A Warning about Internet Booking of Airline Tickets in Developing Countries

Booking airlines tickets for my recent trip to Singapore was a headache. Though everything worked out okay in the end, I was frustrated and stressed for a week as I repeatedly tried to book tickets listed as available on travel aggregator websites (e.g., kayak/sidestep, orbitz), only to find those flights were not priced as promised or didn't exist at all.

This is my tale. I wrote this a few weeks after the incident--after my blood stopped boiling. My memory may be wrong: I may be confusing airline names or the details of the situation. Regardless, this tale captures my sentiments.

When I began planning for my trip, there were many round-trip tickets available with one stop in each direction in the four hundred dollar range, and some non-stop round-trip tickets for six hundred and something dollars. Many of these flights were at absurd times (e.g., take-off before 8am, red-eyes); I knew I had some work cut out for me to sort through the flights and find decent ones.

China Eastern, for instance, had good flights to Singapore. Though the return flights left at uncomfortable times (7am), I eventually convinced myself this was the best I could get at a reasonable price (under six hundred, which was my target given these had stops), but when I tried to book the flight the aggregator websites said they did not exist and the China Eastern website itself listed the round-trip itinerary at eight hundred dollars.

I looked at more flights and spent a night thinking about my next best option.

My next try involved selecting a direct flight. The only round-trip direct flights were on Malaysia Airlines. The return flight left at a god-awful 6:45am, but it was the best of a bad lot of flight times for <$700. However, when I tried booking these flights, the aggregator said the flights were no longer available. Checking Malaysia Airlines' website, I couldn't find these 6:45am return flights listed. The only returns they had were red-eye flights leaving around midnight, even worse than an early-morning flight.

I looked at more flights and spent another night thinking about the next best option.

China Southern seemed to have okay flights listed by the aggregator websites. However, one couldn't book through the aggregator websites, but only through China Southern's website, and, as it turns out, the English interface to China Southern's website--meant for international travelers--only allowed booking of international flights to a particular set of Western airports (NY, Paris, etc.). I couldn't book the flights I wanted on the English website. In contrast, on the Chinese website--meant for Chinese citizens/flights originating in China--, I couldn't book tickets using an international credit card. Only cards issued within China are accepted.

More flights, more thinking.

Air China was the next airline I tried, and, as I recall, the aggregator websites refused to book the flights ("the fare you want is no longer available") and the Air China website itself priced the tickets several hundred dollars higher.
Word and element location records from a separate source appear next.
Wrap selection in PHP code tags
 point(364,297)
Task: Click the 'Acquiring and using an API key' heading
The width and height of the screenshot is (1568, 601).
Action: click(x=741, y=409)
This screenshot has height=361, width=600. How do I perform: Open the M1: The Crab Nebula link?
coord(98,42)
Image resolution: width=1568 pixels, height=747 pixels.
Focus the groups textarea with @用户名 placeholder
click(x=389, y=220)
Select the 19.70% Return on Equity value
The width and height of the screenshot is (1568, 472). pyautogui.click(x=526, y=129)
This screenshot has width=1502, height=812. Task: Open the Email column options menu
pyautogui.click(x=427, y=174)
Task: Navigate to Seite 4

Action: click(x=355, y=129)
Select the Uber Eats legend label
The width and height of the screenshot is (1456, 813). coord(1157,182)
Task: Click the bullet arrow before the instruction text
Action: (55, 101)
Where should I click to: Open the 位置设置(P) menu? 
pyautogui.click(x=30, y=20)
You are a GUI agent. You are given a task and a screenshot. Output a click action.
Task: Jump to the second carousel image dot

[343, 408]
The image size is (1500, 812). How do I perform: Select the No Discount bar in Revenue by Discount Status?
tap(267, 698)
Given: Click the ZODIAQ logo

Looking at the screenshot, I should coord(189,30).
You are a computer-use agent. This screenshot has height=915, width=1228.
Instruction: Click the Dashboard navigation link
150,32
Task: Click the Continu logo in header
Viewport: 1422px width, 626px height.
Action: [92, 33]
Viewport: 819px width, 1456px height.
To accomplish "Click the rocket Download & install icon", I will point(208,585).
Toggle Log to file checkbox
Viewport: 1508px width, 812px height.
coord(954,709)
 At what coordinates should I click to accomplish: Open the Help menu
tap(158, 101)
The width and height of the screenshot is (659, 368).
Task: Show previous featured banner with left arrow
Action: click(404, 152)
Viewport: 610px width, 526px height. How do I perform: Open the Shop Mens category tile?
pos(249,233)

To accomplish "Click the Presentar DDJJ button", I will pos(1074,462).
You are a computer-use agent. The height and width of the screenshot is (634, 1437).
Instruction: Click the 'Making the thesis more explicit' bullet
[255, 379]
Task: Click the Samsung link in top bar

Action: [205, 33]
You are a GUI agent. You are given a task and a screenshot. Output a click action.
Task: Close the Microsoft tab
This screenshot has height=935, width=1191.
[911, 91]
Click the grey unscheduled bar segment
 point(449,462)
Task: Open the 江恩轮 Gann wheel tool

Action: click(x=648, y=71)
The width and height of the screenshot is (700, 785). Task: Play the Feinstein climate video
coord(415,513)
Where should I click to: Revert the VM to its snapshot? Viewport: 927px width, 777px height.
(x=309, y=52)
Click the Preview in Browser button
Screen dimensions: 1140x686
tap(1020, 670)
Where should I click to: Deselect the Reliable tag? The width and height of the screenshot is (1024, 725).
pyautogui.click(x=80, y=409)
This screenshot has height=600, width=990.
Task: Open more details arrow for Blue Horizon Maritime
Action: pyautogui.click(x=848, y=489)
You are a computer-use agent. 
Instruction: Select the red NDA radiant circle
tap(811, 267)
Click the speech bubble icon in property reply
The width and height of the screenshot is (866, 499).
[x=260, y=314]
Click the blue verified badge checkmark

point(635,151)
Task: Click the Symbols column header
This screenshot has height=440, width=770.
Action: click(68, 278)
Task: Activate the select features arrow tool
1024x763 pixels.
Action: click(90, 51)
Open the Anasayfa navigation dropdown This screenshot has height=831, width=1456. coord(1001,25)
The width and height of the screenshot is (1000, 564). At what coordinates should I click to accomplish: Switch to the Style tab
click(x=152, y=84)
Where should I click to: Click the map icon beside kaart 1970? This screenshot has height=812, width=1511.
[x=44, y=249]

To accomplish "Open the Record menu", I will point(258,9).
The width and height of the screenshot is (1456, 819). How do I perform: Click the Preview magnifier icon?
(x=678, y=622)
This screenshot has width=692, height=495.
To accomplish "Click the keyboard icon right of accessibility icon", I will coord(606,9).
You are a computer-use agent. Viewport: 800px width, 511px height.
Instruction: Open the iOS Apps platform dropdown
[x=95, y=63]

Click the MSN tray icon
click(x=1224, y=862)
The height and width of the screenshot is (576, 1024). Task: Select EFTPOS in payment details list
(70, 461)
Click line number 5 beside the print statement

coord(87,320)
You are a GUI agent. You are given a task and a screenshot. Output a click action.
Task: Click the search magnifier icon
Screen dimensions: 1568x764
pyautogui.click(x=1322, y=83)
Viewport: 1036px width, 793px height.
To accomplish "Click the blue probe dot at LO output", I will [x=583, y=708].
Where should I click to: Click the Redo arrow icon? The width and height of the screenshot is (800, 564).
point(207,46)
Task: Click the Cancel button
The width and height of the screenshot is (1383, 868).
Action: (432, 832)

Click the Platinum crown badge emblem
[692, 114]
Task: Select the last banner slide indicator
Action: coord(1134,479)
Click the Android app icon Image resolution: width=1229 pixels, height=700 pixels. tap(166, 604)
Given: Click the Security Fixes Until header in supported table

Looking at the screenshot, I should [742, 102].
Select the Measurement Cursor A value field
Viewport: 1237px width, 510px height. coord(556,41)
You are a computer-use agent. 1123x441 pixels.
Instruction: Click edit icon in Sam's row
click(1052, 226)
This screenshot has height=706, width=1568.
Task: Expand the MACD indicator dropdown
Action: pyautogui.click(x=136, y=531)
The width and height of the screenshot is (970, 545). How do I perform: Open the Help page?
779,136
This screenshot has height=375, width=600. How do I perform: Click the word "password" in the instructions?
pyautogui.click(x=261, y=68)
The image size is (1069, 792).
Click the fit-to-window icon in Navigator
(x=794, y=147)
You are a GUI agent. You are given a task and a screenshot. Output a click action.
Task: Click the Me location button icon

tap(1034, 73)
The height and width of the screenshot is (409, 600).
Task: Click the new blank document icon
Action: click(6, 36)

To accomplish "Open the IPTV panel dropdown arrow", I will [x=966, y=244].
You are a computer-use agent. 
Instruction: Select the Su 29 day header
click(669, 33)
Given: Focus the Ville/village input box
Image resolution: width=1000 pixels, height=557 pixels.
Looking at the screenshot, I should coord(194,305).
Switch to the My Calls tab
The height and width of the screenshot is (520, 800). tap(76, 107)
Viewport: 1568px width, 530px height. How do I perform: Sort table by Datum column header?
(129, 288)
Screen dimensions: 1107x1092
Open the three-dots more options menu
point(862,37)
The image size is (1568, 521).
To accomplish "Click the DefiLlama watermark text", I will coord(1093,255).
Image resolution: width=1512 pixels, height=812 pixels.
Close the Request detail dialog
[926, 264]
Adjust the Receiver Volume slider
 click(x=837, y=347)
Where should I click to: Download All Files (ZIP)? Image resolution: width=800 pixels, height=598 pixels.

More flights, another night of thinking.

I tried a multiple-carrier itinerary, but again the fares were no longer available.

I tried another airline.

More thinking, more searching for flights.

It's important to note that by now five days have passed, yet all the prices and flights listed on travel search web sites were exactly the same as when I began searching for flights. The travel search results were packed with flights that when you attempted to book them, you'd find they no longer existed at that price or the flight didn't exist at all. I started internalizing a set of rules: for this airline, round-trips that involve flights that leave at this time are actually priced at this cost, three hundred dollars higher than listed; for this other airline, any non-redeye flight is erroneously listed at prices the same as the redeye flights on the same day, but they can't be booked at this price; for one airline, this particular flight does not exist; for yet another airline, all prices are wrong.

Eventually, I selected a multi-carrier itinerary that involved a direct flight to Singapore and a one-stop flight back to Shanghai. One travel aggregator would actually allow me to book the ticket at the price quoted (a bit under seven hundred). As is my habit, I tried to cut out the middleman and book the two one-way tickets directly on the two airlines' web sites. Naturally (as you should've expected by now), I couldn't book the two tickets together (despite the airlines being entirely unrelated) for anywhere near the price the aggregator was offering. I found this surprising, as I'd learned that the aggregators listed countless flights and prices the airlines wouldn't honor. Now I'd found a set of tickets the aggregator would allow but the airlines wouldn't provide directly. Nonetheless, after all this frustration hunting for a passable flight, I had finally found a reasonably plausible flight and I wasn't going to pass it up.

I booked the ticket with more than a little angst, wondering how it would be issued given that the airlines didn't seem like they would honor it for the given price. However, now that the trip is over, I can happily report that there were no unpleasant surprises at the airport.

What's the take-home message? Regardless of the final success of one aggregator, the horrors of the multiple attempted (and failed) bookings over the week make me say one shouldn't use travel aggregator websites when looking for / booking an itinerary on an airline based in a developing (i.e., non-web-savvy) country. Judging by this experience, the feeds given to travel aggregators by this class of airlines are just plain wrong.


Addendum: Later, I learned that english.ctrip.com is useful for travel in China and neighboring countries and doesn't have any of these problems. By mid-February 2010, I researched and booked tickets for three separate trips using ctrip, with none of the frustrations I previously had.